• Testo estratto:
#####

DIRITTO DI REPORTAGE- Il lungo cammino per la libertà: Viaggio in Birmania

2^ PUNTATAObama was here. E a Yangoon serpeggiava un certo entusiasmo in vista della sua visita ufficiale in Myanmar. I giornali di oggi hanno stampato splendide foto di Obama che abbraccia e bacia Aung San Suu Kyi.

Davvero occidentalizzazione e libertà stanno per fondersi in un abbraccio di modernità nella terra birmana.

Ma nelle campagne la situazione è completamente diversa.

Visitiamo la celebre Roccia Dorata di Monte Kyaiktiyo, in bilico sulla terra in una maneira che pare sfidare le leggi della fisica, dopo una salita allucinante a bordo di un autocarro scoperto con oltre 60 persone a bordo e un autista folle che semina tornanti di una salita ripidissima. E la seconda parte si procede solo a piedi o con le portantine per i più comodi.

Il giorno successivo si riparte.

La strada che porta a Taungoo e poi prosegue per Began è una distesa di pianura paludosa, dove le risaie si mischiano a grandi distese di Tek e caucciù. Ogni tanto si intravede un villaggio costruito sulla strada, dove la povertà e l’arretratezza sono impensabili per occhi lontani. Costruzioni simili a palafitte di bambù in genere a bordo fiume, l’acqua si prende da lì; un’agricoltura basata sulla pastorizia e sulle piccole lavorazione artigianali di bambu, tek, caucciù e lacca. In ogni villaggio c’è almeno una pagoda, in genere dorata e ricchissima, dove la gente pur poverissima va a donare i suoi pochissimi averi al Buddha e i Monaci vivono di offerte e rispetto della popolazione.

Ci si ferma e si mangia per strada, in piccoli “bar” che in realtà altro non sono che un annesso delle abitazioni, due panche di legno e tavolino, sporcizia ovunque, piatti e bicchieri lavati in acqua stagnante, e riso cucinato con mille verdure gustosissime e l’immancabile pollo mescolato amabilmente con le mani. Ma c’è una gentilezza e una riverenza deliziosa, non solo nei confronti dello straniero turista, ma anche l’un con l’altro. Il popolo è affabile e gioviale, propenso anche se con difficoltà linguistiche (l’inglese non è pane per i loro denti) al dialogo e alla conversazione. E un sorriso non manca mai.

#####

• Contenuto del dataset:
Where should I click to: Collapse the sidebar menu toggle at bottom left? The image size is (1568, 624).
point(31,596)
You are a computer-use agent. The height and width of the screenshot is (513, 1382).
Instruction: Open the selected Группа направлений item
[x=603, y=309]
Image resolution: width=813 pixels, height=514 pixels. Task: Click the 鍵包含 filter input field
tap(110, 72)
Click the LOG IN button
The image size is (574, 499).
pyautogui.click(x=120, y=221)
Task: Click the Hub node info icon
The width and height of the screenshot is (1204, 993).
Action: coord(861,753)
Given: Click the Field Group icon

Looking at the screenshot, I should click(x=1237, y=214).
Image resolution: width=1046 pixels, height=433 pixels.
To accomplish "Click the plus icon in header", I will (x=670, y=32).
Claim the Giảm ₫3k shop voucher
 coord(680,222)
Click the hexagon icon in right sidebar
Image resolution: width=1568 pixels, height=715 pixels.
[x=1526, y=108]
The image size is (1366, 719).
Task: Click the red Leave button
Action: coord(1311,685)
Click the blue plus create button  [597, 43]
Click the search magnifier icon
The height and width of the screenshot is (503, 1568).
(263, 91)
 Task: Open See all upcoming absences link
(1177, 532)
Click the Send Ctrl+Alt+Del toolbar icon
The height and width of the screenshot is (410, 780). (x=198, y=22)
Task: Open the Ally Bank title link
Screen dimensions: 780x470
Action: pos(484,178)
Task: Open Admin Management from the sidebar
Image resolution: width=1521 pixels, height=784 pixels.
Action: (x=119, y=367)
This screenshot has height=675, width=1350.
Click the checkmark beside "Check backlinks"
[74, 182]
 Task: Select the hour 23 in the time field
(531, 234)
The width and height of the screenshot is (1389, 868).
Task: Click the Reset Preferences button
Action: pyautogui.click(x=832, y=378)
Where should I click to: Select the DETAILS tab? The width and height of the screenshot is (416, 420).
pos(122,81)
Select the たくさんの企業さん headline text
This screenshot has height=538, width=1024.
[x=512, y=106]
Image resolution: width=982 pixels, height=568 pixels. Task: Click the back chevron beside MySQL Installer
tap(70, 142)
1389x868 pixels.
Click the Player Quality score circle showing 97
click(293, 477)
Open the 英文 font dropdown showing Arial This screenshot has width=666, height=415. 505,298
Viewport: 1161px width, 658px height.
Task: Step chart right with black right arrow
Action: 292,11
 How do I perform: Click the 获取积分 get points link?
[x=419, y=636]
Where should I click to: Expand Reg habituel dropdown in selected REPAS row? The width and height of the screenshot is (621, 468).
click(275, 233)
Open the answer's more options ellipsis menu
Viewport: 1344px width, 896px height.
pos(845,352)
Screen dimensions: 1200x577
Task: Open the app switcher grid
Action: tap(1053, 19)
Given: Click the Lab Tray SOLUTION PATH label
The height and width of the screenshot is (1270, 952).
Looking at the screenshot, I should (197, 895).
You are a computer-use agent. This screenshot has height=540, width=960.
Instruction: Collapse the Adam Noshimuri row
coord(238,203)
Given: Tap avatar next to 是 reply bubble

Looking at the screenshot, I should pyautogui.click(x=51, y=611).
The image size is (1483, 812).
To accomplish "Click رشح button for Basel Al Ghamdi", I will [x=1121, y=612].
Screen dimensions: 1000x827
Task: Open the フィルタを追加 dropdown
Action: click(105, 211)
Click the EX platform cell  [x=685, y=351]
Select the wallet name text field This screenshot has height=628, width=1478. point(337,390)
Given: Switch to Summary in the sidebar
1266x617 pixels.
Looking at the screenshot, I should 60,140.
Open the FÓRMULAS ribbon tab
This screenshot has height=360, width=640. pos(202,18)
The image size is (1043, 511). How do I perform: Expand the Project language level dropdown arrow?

#####

• Compito da svolgere: Prosegui il reportage sul viaggio in Birmania riportato sopra, partendo subito dopo la sua ultima frase.

• Risposta attesa:
Il momenti più toccante è la visita ad un orfanotrofio, dove un ex maestro di scuola si dedica a oltre 720 bambini da pochi mesi fino alla maggiore età. Arriviamo al momento del pasto, nella mensa i più grandini distribuiscono il riso ai più piccolini. Solo riso si mangia, e assai di rado un po’ di carne di pollo. Ognuno lava la sua ciotolina nell’acqua corrente, con una compostezza e maturità da uomini e donne grandi. Sono scene che ti entrano nel petto, e urlano silenti di dolore. Il maestro ci spiega con grande serenità che lo Stato non li aiuta affatto, e la struttura si mantiene grazie ai volontari che vi insegnano e alle donazioni che ricevono anche dagli stranieri. I bambini ci salutano con una danza in musica a noi dedicata.

Il maestro, prima di salutarci, mi si rivolge dicendo: “Vi ringrazio perché donate la vita ai miei bambini”. La frase mi colpisce dritto, non posso che rispondergli: “Sono io che ringrazio voi perché ci insegnate la vita”.

Si riparte e dopo molte ore si arriva poi a Began, città dalle oltre 4000 pagode e templi dedicati al Buddha, spettacolo di costruzioni dorate che sorgono ad ogni metro della vasta città.

Vicino ad alcune pagode si scorgono le famose “donne giraffa”, ormai pochissime rimaste e molto anziane, con i loro colli allungati da anni e anni di monili dorati a forma di cono che portano stretti al collo. Fanno una certa pena le donne giraffa, relegate come sono al ruolo di fenomeno da baraccone, oggetto di ammirazione e tante foto.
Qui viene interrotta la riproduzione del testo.